#### EXERCISE AIM
In the data that follows, count the lines where "button" appears, and write only the number.
═══ DATASET RECORDS ═══
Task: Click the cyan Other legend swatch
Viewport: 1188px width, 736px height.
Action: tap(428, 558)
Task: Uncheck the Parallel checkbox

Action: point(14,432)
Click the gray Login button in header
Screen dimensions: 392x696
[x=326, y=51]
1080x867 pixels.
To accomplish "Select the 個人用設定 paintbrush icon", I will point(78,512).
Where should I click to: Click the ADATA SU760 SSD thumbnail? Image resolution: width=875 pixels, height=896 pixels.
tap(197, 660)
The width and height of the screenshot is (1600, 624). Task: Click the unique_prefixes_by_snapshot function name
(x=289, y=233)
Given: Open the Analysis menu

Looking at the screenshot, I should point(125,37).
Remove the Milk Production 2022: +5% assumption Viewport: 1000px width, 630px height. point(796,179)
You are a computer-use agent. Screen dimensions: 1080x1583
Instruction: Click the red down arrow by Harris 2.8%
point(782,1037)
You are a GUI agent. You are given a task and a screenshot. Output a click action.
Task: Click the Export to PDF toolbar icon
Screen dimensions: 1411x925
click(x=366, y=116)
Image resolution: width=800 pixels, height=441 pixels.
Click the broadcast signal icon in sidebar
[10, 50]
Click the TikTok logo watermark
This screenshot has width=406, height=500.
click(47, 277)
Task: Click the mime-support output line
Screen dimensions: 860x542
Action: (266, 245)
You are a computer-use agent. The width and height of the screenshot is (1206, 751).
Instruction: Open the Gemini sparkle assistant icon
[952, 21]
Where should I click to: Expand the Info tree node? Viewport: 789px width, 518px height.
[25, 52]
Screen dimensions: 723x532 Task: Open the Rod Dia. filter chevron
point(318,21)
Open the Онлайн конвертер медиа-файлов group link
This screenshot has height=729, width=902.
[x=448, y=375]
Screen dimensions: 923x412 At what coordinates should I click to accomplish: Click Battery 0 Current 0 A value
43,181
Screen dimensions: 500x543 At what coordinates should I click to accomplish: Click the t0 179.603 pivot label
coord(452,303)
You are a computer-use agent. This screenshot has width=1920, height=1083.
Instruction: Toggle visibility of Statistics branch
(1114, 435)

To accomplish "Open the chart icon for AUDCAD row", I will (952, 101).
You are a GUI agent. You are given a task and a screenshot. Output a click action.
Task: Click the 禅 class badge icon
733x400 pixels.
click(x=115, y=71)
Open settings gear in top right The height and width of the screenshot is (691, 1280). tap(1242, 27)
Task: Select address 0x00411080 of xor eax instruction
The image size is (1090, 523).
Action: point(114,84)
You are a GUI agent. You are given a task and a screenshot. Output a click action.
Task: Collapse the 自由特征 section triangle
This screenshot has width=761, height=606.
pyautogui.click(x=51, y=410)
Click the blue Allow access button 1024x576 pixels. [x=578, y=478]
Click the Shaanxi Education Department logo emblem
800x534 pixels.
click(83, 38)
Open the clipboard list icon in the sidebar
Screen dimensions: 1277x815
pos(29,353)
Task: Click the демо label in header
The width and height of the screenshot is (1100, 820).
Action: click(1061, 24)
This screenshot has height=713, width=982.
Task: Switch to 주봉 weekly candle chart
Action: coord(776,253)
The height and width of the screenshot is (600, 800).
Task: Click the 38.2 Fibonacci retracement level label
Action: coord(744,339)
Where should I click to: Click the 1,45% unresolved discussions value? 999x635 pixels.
═══
#### FINISHED TASK
2